Leader of the Progressive Party
- Incumbent
- Assumed office 24 July 2026
- Preceded by: Kim Jae-yeon

Member of the National Assembly
- In office 30 May 2016 – 29 May 2020
- Constituency: Ulsan Dong-gu

Leader of the New People's Party
- In office 3 September 2017 – 15 October 2017
- Preceded by: Ahn Hyo-dae

Floor Leader of the Minjung Party
- In office 22 December 2017 – 29 May 2020
- Preceded by: Yoon Jong-o

Personal details
- Born: 3 July 1964 (age 62) Gyeongju, North Gyeongsang Province, South Korea
- Party: Minjung Party
- Other political affiliations: New People's Party (2017) Independent (2014–2016) Unified Progressive Party (2011–2014) Democratic Labor Party (2002–2011)
- Alma mater: University of Ulsan

Korean name
- Hangul: 김종훈
- Hanja: 金鍾勳
- RR: Gim Jonghun
- MR: Kim Chonghun

= Kim Jong-hoon (politician, born 1964) =

South Korean politician

Kim Jong-hoon (Hanja: 金鍾勳; born 3 July 1964) is a South Korean politician. He is the current leader of the Progressive Party. He was the only Minjung Party member in the National Assembly, and hence Floor leader, until he lost his seat in the 2020 elections.

== Early life and education ==
Kim Jong-hoon was born on July 3, 1964. He graduated from Ulsan University.

== Political career ==

=== Member of Ulsan Metropolitan Council and Mayor (2002–2011) ===
Kim was elected as a member to the Ulsan Metropolitan Council in 2002 as a member of the Democratic Labor Party.

During the 18th South Korean legislative election in 2008, he planned to run for the Ulsan Dong-gu constituency, but withdrew is candidacy and endorsed Noh Ok-hee of the New Progressive Party.

He became the mayor of Dong-gu in 2011 through snap elections that were held for the position.

=== Representative of Dong-gu district (2016–present) ===
After the dissolution of the Unified Progressive Party in 2014, Kim was an Independent. He later ran in the 20th South Korean legislative election in 2016 as an Independent and was elected representative of Dong-gu.

In 2017, along with Yoon Jong-o, Kim established the New People's Party in an attempt to unite progressive politicians in South Korea. He served as the leader of the New People's Party until its merger with the People's United Party. On December 22, 2017, he became the Floor Leader of the Minjung Party after Yoon Jong-o became involved in an election fraud scandal. He has announced that he will be running for representative of Dong-gu in the upcoming 2020 South Korean legislative election, which he later lost.

== Personal life ==
Kim is not married nor does he have any children. He is the author of two books. His hobbies include watching soccer and hiking.

== Controversy ==
On April 15, 2016, former representative of Dong-gu; Ahn Hyo-dae reported Kim for election fraud to the Supreme Prosecutors' Office of the Republic of Korea. All charges against Kim were later dropped.

**SOURCE INFORMATION**

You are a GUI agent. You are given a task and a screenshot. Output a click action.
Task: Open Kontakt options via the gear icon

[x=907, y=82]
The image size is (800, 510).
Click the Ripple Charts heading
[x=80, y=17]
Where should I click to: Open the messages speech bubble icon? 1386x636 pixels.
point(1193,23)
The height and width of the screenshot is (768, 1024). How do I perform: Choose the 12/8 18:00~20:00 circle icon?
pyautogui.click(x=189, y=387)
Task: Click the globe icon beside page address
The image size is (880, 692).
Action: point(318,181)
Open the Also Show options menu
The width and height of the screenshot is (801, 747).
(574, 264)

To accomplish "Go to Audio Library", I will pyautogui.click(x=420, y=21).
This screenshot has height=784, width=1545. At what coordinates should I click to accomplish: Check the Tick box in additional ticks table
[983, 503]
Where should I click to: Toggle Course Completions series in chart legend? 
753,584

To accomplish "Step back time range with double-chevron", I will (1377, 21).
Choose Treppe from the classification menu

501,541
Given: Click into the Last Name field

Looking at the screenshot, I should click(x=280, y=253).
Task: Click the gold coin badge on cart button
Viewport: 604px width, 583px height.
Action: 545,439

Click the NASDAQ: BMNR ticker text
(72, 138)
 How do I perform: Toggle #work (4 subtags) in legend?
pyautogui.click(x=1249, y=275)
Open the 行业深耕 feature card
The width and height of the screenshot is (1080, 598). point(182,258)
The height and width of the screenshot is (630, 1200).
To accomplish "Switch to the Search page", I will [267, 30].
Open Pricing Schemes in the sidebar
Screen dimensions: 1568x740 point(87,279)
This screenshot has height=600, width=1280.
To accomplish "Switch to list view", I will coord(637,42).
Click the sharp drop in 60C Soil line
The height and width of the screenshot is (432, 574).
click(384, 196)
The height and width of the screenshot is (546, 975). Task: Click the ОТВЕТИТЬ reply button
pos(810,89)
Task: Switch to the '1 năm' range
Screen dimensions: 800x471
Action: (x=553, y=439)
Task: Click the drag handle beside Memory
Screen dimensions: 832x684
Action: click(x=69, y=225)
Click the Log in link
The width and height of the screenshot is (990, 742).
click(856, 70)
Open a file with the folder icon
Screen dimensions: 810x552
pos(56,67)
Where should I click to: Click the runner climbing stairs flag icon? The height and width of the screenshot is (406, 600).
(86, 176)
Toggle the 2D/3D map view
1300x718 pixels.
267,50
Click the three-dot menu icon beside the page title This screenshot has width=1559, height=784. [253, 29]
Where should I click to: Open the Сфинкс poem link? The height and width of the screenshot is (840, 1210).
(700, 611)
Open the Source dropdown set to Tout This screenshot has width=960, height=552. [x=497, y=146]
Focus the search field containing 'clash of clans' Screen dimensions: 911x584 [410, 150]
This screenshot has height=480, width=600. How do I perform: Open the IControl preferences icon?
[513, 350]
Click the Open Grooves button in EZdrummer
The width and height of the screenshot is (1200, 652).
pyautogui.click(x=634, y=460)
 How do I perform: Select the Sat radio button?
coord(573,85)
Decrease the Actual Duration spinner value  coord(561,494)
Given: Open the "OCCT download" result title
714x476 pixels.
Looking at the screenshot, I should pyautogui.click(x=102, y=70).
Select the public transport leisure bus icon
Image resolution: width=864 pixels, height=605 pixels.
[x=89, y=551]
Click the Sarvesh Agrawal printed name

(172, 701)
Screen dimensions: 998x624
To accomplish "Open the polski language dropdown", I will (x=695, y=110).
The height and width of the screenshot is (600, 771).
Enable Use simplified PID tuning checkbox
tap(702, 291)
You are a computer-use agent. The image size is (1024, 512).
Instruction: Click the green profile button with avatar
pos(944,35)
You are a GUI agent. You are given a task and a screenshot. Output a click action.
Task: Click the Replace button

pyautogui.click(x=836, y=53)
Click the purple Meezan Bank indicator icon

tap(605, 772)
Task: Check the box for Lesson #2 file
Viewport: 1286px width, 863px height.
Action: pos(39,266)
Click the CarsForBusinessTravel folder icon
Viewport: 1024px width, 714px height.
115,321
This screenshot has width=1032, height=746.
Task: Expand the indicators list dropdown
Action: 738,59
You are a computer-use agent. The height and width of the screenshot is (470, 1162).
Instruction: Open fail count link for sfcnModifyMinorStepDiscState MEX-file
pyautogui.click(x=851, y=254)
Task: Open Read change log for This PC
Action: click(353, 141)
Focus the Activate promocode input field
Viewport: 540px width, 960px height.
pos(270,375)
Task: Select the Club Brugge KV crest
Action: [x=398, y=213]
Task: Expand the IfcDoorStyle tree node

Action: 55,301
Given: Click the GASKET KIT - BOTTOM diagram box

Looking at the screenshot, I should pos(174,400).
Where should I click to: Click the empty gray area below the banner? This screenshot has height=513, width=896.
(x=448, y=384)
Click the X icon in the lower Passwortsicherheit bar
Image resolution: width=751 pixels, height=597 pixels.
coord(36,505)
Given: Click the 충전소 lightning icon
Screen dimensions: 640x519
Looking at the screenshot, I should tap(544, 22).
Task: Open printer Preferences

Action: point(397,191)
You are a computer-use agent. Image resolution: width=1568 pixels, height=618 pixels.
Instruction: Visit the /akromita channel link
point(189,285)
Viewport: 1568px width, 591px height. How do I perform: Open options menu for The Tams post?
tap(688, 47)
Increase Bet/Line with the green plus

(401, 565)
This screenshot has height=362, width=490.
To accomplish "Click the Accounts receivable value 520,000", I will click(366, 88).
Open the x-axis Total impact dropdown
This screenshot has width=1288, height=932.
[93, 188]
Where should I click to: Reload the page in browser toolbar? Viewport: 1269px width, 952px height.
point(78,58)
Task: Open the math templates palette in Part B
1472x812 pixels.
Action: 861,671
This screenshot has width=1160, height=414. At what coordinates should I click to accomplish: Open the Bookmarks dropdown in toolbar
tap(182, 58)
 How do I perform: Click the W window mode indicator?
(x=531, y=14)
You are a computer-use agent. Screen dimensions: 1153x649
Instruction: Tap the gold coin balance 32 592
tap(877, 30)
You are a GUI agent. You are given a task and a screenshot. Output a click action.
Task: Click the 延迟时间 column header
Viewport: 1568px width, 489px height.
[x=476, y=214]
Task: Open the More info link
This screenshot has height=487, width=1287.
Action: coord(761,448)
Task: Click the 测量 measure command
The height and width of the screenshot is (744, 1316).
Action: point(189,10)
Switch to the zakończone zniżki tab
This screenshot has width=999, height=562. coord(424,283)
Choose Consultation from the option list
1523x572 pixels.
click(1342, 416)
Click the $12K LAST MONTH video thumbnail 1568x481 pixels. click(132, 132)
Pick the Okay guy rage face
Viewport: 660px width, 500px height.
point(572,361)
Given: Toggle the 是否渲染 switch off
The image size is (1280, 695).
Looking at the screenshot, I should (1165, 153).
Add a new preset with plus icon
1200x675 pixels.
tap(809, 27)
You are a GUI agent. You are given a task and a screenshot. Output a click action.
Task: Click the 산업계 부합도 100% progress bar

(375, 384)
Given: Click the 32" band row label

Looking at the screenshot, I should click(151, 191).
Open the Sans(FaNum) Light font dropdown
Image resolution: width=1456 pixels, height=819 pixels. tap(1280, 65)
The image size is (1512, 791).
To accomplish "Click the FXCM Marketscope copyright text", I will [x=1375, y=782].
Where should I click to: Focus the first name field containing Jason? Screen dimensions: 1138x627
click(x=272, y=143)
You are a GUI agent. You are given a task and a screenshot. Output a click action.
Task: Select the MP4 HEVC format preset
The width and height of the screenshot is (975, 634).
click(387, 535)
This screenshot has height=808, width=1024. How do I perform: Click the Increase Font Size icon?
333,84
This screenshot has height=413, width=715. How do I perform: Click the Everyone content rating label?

**WHAT TO WORK ON**
Reproduce the passage of the Kim Jong-hoon text word for word, starting with "Personal details" and going on through "Labor Party (2002–2011)".

**RESULT OF THE EXERCISE**
Personal details
- Born: 3 July 1964 (age 62) Gyeongju, North Gyeongsang Province, South Korea
- Party: Minjung Party
- Other political affiliations: New People's Party (2017) Independent (2014–2016) Unified Progressive Party (2011–2014) Democratic Labor Party (2002–2011)